Illegal hunting rampant
The female primate was allegedly shot dead by local villagers at the foot of a hillside at Pantai Tengah here as it was foraging for food, with its babies in tow.
An expatriate, who has made Langkawi his home for many years, related how he had been been hearing gunshots almost daily and finally decided to check it out one evening in late January.
The foreigner, who wished to be known only as Mike, said he was shocked when he stumbled upon three men, one of whom was armed with a new 16-gauge shotgun, dragging two injured baby langur with tree roots tied around their neck.
"The baby langur were screaming and the men were shocked to see me.
"I grabbed the baby langur after they told me that the animals were pests and caused damage to their newly-planted rubber sapplings."
Mike said the men allowed him to take the babies which he later sent to a veterinary clinic on the island.
One of the babies died on the same day while the second one is now being cared for by an animal lover.
The killing of the langur, also known as "spectacled leaf monkey" for the unmistakable white patches around their eyes, has sparked concern that hunting the species, which is totally banned in Langkawi, is becoming rampant on the island.
Residents claimed to have heard gunshots in areas like Pantai Tengah and Pantai Kok, despite a hunting ban on the island, which has been declared a national eco-park.
Local conservationist Irshad Mubarak, also known as Junglewalla, said the authorities could easily track down the culprits as there were only a handful licensed firearms holders on the island.
"They are either private licence holders or Rela members so I don't see why they cannot be tracked down.
"I hope there will be more enforcement as the fruiting season has started in Langkawi. More langur may be killed when they start raiding the fruit orchards," said Irshad.
Malaysian Nature Society Langkawi chairman Eric Sinnaya said they had recently teamed up with relevant departments including the Langkawi Development Authority, the district council and the Wildlife and National Parks Department to form a conservation team.
"By next month, the team can help identify and nab the culprits."
Meanwhile, Kedah Wildlife and National Parks department director Rahim Ahmad said they were investigating the allegation but had yet to detain any suspects.
"We have stepped up surveillance and enforcement in areas where the hunting activity is said to be taking place."

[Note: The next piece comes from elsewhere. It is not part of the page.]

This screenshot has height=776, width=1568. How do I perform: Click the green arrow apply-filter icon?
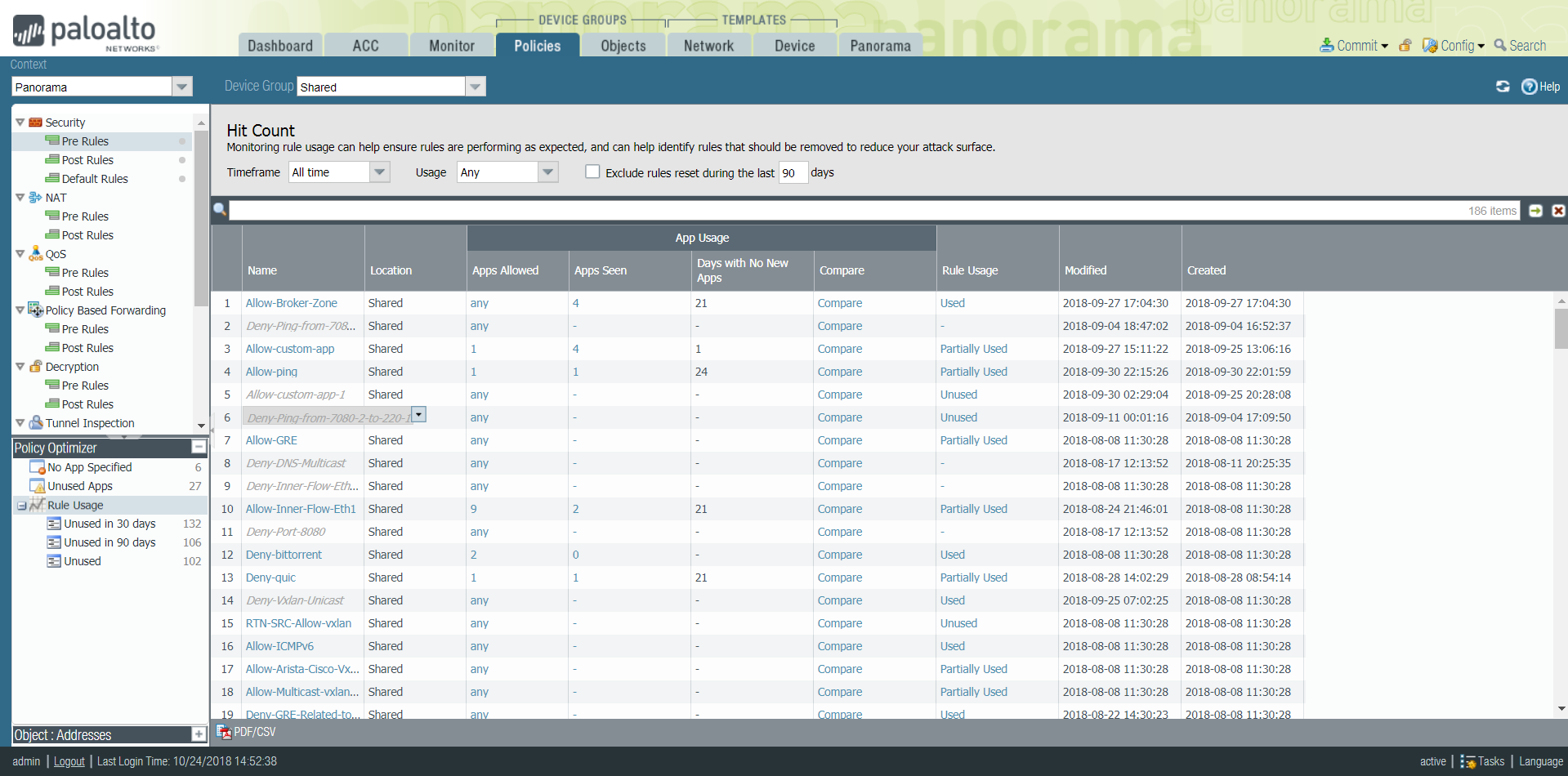[x=1535, y=211]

FAST FACTS — DUSKY LEAF MONKEYS
THE dusky leaf monkey, which is also known as the spectacled langur or spectacled leaf monkey (Trachypithecus obscurus), is a species of primate found mainly in Malaysia, Myanmar and Thailand.

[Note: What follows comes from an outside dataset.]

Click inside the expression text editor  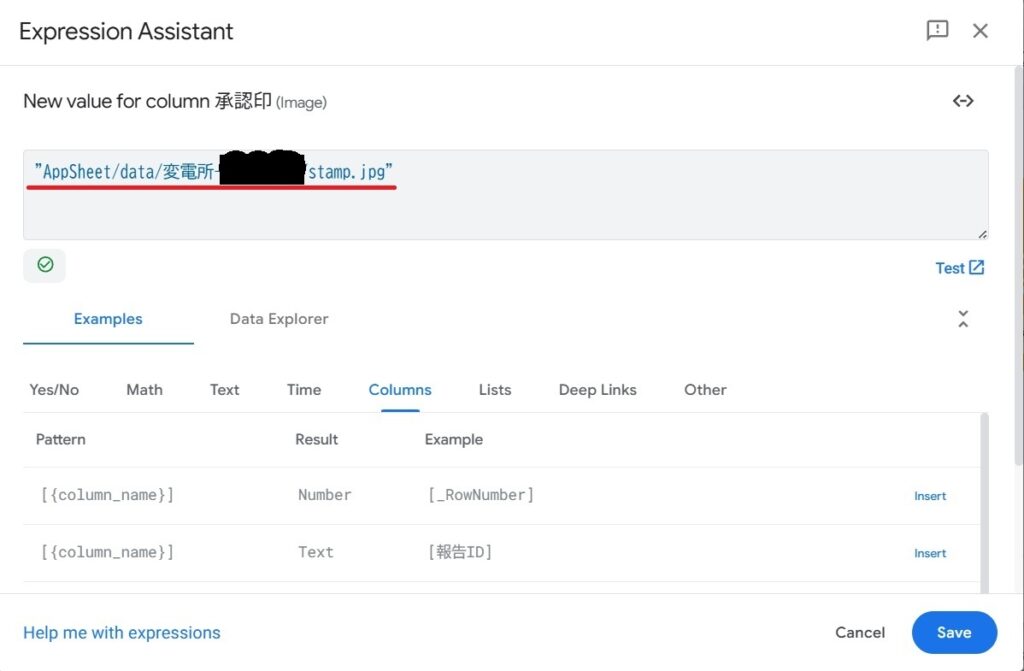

IT is a shy, interesting-looking creature with large white circles around each eye, giving these little primates the appearance of sporting eyeglasses.
IN addition to white circles around each eye, the it also has white skin surrounding its mouth and a creamy white colour around its stomach.
ALTHOUGH the adult dusky leaf monkey is typically grey, or brown in colour, the babies are born bright orange.
DUSKY leaf monkeys typically live in troops that have an average of 10 to 17 animals.
DURING the day, the troop will splinter into smaller groups to forage through the trees.
DUSKY leaf monkeys prefer to feed on young leaves, although it will also eat fruits, preferably unripe, and flowers.
AT night, the monkeys will regroup, and then bed down for the evening in the trees.
PREDATORS of this species include snakes and large birds of prey.
HUMANS also hunt these monkeys and loss of habitat has become a problem for the dusky leaf monkey.
CURRENTLY, these monkeys are listed as “Near Threatened” on the International Union for Conservation of Nature Red List.